From the first line to the last, print the data exactly as it appears.

* **MATERIAL FOR THIS EXERCISE**:

^^^^^^^^

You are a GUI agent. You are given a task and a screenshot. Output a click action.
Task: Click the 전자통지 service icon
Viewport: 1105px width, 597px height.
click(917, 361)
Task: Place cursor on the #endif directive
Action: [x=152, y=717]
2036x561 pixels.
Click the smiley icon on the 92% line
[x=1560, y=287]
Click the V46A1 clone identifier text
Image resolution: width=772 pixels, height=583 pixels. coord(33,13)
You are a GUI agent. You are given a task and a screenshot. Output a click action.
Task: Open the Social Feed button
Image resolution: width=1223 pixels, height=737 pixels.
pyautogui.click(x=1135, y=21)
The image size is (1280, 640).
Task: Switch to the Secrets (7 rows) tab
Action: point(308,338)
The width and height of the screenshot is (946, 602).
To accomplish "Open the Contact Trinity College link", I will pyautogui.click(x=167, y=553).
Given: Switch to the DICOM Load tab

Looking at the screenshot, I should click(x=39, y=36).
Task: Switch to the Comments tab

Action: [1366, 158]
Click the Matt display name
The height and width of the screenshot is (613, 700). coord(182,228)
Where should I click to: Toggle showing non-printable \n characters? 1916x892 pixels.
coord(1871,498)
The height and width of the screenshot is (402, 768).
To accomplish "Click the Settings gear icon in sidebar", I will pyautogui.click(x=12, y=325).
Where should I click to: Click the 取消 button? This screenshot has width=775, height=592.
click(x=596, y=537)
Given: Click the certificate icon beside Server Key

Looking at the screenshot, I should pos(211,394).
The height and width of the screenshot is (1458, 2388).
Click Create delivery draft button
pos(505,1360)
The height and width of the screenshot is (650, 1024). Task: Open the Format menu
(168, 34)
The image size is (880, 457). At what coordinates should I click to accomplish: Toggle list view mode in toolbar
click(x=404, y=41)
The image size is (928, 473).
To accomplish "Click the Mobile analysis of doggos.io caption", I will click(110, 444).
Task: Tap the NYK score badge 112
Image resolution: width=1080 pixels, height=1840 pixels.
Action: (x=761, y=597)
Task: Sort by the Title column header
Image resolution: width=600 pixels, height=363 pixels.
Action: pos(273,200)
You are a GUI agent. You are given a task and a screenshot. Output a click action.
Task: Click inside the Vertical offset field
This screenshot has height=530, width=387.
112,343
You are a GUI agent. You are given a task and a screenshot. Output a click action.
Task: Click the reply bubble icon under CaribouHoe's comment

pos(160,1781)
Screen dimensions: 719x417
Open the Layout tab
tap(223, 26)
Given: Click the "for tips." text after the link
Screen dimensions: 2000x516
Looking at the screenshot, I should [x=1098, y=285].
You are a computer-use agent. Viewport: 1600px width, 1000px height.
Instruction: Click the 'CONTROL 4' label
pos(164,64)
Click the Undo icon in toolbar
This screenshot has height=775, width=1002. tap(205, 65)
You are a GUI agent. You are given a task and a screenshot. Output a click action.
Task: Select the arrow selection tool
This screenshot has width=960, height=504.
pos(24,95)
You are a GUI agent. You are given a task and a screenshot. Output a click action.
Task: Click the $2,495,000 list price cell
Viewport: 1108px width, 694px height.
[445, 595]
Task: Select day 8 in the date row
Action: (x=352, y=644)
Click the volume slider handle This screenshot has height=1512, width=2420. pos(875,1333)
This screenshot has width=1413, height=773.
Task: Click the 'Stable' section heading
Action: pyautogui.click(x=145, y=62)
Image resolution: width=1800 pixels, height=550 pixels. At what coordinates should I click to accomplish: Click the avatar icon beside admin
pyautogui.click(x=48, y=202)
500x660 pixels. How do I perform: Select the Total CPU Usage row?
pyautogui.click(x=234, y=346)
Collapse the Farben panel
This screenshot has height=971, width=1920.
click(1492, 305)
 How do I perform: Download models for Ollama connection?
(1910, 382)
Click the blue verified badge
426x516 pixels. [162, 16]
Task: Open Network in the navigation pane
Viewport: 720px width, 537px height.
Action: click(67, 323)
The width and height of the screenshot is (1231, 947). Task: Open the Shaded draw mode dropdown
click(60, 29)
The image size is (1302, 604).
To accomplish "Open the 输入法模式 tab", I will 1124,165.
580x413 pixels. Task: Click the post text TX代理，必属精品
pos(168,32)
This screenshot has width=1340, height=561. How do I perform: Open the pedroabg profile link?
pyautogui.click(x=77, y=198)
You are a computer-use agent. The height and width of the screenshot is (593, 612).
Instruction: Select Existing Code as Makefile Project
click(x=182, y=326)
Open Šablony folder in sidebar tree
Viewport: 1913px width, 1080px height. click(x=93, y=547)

^^^^^^^^

* **RESULT**:
You are a GUI agent. You are given a task and a screenshot. Output a click action.
Task: Click the 전자통지 service icon
Viewport: 1105px width, 597px height.
click(917, 361)
Task: Place cursor on the #endif directive
Action: [x=152, y=717]
2036x561 pixels.
Click the smiley icon on the 92% line
[x=1560, y=287]
Click the V46A1 clone identifier text
Image resolution: width=772 pixels, height=583 pixels. coord(33,13)
You are a GUI agent. You are given a task and a screenshot. Output a click action.
Task: Open the Social Feed button
Image resolution: width=1223 pixels, height=737 pixels.
pyautogui.click(x=1135, y=21)
The image size is (1280, 640).
Task: Switch to the Secrets (7 rows) tab
Action: point(308,338)
The width and height of the screenshot is (946, 602).
To accomplish "Open the Contact Trinity College link", I will pyautogui.click(x=167, y=553).
Given: Switch to the DICOM Load tab

Looking at the screenshot, I should click(x=39, y=36).
Task: Switch to the Comments tab

Action: [1366, 158]
Click the Matt display name
The height and width of the screenshot is (613, 700). coord(182,228)
Where should I click to: Toggle showing non-printable \n characters? 1916x892 pixels.
coord(1871,498)
The height and width of the screenshot is (402, 768).
To accomplish "Click the Settings gear icon in sidebar", I will pyautogui.click(x=12, y=325).
Where should I click to: Click the 取消 button? This screenshot has width=775, height=592.
click(x=596, y=537)
Given: Click the certificate icon beside Server Key

Looking at the screenshot, I should pos(211,394).
The height and width of the screenshot is (1458, 2388).
Click Create delivery draft button
pos(505,1360)
The height and width of the screenshot is (650, 1024). Task: Open the Format menu
(168, 34)
The image size is (880, 457). At what coordinates should I click to accomplish: Toggle list view mode in toolbar
click(x=404, y=41)
The image size is (928, 473).
To accomplish "Click the Mobile analysis of doggos.io caption", I will click(110, 444).
Task: Tap the NYK score badge 112
Image resolution: width=1080 pixels, height=1840 pixels.
Action: (x=761, y=597)
Task: Sort by the Title column header
Image resolution: width=600 pixels, height=363 pixels.
Action: pos(273,200)
You are a GUI agent. You are given a task and a screenshot. Output a click action.
Task: Click inside the Vertical offset field
This screenshot has height=530, width=387.
112,343
You are a GUI agent. You are given a task and a screenshot. Output a click action.
Task: Click the reply bubble icon under CaribouHoe's comment

pos(160,1781)
Screen dimensions: 719x417
Open the Layout tab
tap(223, 26)
Given: Click the "for tips." text after the link
Screen dimensions: 2000x516
Looking at the screenshot, I should [x=1098, y=285].
You are a computer-use agent. Viewport: 1600px width, 1000px height.
Instruction: Click the 'CONTROL 4' label
pos(164,64)
Click the Undo icon in toolbar
This screenshot has height=775, width=1002. tap(205, 65)
You are a GUI agent. You are given a task and a screenshot. Output a click action.
Task: Select the arrow selection tool
This screenshot has width=960, height=504.
pos(24,95)
You are a GUI agent. You are given a task and a screenshot. Output a click action.
Task: Click the $2,495,000 list price cell
Viewport: 1108px width, 694px height.
[445, 595]
Task: Select day 8 in the date row
Action: (x=352, y=644)
Click the volume slider handle This screenshot has height=1512, width=2420. pos(875,1333)
This screenshot has width=1413, height=773.
Task: Click the 'Stable' section heading
Action: pyautogui.click(x=145, y=62)
Image resolution: width=1800 pixels, height=550 pixels. At what coordinates should I click to accomplish: Click the avatar icon beside admin
pyautogui.click(x=48, y=202)
500x660 pixels. How do I perform: Select the Total CPU Usage row?
pyautogui.click(x=234, y=346)
Collapse the Farben panel
This screenshot has height=971, width=1920.
click(1492, 305)
 How do I perform: Download models for Ollama connection?
(1910, 382)
Click the blue verified badge
426x516 pixels. [162, 16]
Task: Open Network in the navigation pane
Viewport: 720px width, 537px height.
Action: click(67, 323)
The width and height of the screenshot is (1231, 947). Task: Open the Shaded draw mode dropdown
click(60, 29)
The image size is (1302, 604).
To accomplish "Open the 输入法模式 tab", I will 1124,165.
580x413 pixels. Task: Click the post text TX代理，必属精品
pos(168,32)
This screenshot has width=1340, height=561. How do I perform: Open the pedroabg profile link?
pyautogui.click(x=77, y=198)
You are a computer-use agent. The height and width of the screenshot is (593, 612).
Instruction: Select Existing Code as Makefile Project
click(x=182, y=326)
Open Šablony folder in sidebar tree
Viewport: 1913px width, 1080px height. click(x=93, y=547)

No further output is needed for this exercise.